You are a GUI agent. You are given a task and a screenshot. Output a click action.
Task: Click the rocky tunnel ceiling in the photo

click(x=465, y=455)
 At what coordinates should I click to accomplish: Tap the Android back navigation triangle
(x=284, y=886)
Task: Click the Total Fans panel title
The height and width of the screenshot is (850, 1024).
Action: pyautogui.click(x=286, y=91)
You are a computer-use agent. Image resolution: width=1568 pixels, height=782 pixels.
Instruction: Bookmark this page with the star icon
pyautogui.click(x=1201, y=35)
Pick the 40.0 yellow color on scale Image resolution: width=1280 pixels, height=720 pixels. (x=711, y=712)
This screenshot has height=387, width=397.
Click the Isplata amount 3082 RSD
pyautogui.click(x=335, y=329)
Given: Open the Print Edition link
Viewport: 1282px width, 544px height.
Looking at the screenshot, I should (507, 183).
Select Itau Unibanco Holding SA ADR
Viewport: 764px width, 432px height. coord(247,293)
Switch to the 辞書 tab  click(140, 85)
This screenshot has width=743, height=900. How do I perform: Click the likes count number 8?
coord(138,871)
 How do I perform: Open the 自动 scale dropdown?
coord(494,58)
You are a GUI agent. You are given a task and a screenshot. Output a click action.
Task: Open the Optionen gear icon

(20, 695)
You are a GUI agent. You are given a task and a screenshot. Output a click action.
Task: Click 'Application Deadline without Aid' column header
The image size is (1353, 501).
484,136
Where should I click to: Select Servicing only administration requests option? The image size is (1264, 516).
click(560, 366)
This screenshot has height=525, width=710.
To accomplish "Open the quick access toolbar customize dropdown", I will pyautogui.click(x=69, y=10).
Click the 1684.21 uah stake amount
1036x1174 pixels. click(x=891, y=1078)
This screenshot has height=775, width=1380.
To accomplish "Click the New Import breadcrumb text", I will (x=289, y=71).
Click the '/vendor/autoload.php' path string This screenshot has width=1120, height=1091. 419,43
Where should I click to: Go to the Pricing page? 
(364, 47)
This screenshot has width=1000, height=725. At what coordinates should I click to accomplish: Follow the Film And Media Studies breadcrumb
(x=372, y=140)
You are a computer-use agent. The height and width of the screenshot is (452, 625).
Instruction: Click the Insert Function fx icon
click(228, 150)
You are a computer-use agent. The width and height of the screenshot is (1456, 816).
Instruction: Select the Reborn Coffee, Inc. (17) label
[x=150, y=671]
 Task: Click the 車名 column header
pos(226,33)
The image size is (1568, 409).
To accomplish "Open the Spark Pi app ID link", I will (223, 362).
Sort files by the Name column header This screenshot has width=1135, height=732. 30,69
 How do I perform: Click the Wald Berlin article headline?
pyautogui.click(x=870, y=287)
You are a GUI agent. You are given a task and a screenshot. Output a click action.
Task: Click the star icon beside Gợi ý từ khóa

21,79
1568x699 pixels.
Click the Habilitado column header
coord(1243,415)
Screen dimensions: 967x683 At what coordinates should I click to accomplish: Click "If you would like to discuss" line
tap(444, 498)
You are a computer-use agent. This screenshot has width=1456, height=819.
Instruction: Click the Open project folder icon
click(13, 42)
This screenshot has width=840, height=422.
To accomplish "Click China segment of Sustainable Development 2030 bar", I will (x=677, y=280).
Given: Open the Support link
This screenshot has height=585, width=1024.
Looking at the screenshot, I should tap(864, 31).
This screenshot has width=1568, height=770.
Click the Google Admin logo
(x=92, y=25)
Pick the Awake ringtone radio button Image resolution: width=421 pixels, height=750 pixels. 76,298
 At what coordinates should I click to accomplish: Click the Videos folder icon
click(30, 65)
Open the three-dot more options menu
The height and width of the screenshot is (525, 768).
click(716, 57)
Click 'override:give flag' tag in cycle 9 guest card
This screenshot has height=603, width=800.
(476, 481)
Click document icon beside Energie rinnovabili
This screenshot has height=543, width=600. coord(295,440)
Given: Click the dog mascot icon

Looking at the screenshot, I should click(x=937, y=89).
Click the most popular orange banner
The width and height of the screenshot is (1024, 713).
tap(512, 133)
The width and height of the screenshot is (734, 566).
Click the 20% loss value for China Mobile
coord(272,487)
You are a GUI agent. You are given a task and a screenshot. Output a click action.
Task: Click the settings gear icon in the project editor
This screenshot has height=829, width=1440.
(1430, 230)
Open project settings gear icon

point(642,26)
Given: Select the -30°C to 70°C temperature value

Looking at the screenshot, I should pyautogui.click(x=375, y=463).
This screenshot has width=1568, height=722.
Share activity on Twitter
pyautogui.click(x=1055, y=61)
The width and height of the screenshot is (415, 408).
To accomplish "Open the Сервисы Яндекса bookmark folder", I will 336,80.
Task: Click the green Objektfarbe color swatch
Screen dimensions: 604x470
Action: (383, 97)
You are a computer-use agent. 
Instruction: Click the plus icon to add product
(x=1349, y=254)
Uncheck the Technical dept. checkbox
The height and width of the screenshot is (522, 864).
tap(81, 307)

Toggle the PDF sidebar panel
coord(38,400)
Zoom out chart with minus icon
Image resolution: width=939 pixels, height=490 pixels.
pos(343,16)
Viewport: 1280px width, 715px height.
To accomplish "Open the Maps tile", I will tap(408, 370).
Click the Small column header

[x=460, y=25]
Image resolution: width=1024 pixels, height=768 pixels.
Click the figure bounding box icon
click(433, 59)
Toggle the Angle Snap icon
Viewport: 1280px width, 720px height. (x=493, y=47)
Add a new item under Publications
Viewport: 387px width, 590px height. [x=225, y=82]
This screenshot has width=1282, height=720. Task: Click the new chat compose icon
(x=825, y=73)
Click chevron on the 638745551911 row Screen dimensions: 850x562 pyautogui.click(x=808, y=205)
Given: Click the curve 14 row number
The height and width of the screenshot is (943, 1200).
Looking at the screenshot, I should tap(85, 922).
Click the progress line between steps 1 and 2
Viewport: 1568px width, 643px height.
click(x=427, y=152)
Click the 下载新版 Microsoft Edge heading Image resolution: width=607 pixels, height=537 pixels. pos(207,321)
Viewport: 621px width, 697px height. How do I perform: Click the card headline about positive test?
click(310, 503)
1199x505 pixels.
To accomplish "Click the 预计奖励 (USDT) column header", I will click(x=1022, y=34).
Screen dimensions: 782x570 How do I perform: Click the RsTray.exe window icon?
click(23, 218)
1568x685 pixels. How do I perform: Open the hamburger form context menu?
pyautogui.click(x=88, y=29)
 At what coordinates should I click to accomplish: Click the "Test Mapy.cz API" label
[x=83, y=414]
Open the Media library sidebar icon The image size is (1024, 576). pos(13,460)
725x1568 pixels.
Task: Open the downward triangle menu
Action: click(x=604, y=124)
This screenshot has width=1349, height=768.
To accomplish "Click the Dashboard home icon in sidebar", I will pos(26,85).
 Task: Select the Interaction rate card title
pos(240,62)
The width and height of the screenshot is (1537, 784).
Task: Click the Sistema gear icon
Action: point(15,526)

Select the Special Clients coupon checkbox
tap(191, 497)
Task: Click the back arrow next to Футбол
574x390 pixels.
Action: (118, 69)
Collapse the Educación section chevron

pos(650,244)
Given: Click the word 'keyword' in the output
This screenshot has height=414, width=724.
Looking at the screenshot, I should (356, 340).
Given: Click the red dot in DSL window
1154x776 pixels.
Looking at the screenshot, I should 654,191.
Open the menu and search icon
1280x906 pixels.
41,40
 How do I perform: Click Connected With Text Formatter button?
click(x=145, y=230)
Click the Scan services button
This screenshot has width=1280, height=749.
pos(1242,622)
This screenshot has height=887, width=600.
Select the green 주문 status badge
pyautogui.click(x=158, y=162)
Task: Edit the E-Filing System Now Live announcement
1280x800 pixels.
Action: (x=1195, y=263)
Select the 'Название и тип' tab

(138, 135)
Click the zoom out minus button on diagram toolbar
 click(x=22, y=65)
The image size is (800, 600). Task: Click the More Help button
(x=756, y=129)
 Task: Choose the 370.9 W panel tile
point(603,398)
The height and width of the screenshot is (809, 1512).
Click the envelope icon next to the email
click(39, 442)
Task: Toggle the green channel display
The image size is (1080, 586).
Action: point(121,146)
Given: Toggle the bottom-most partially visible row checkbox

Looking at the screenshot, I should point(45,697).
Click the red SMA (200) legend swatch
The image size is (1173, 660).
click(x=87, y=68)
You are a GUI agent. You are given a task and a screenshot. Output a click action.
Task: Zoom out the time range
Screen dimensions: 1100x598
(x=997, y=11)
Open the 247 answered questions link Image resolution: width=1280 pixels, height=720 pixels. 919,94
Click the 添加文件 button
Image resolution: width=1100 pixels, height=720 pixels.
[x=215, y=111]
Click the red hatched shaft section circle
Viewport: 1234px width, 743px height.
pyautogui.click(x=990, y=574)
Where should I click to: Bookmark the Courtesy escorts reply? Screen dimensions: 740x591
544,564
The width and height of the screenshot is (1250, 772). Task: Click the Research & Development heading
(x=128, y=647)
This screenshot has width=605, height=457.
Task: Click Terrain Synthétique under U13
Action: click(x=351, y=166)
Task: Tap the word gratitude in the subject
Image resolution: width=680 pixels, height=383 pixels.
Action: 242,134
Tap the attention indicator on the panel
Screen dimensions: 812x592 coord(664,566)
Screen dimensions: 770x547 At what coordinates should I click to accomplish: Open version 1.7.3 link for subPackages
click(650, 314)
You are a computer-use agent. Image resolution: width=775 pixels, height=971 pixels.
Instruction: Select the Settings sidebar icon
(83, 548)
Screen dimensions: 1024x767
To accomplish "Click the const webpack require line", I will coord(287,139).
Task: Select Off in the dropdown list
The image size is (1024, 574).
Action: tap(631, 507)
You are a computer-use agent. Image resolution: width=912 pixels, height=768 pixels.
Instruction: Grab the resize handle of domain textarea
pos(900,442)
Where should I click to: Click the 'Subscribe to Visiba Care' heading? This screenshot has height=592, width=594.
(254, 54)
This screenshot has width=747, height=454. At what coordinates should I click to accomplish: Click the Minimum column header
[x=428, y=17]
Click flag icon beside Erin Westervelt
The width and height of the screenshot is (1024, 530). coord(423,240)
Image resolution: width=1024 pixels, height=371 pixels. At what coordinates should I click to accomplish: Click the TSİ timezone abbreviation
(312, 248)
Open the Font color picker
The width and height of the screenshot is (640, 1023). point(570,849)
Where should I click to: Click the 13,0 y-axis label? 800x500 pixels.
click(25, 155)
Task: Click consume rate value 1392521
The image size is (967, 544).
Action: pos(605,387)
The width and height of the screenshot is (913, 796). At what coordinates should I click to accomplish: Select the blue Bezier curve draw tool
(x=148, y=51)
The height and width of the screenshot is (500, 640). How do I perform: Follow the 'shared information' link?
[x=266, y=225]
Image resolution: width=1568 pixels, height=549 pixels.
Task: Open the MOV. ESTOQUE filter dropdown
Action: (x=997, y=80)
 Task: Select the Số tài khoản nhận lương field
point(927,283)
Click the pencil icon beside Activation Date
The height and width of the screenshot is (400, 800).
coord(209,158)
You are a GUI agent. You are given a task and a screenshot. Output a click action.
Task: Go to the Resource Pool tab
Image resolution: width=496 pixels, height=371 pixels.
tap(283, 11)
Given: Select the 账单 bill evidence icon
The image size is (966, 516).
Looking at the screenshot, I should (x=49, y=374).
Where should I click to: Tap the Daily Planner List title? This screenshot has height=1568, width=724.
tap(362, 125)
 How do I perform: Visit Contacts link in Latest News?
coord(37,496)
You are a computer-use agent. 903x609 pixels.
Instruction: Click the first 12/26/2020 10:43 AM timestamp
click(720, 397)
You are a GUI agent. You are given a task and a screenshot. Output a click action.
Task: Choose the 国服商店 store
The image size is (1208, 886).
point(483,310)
===
## Task
Using the listing, filter for "word" and return the matching lines.

## Solution
Given: Click the word 'keyword' in the output
Task: Tap the word gratitude in the subject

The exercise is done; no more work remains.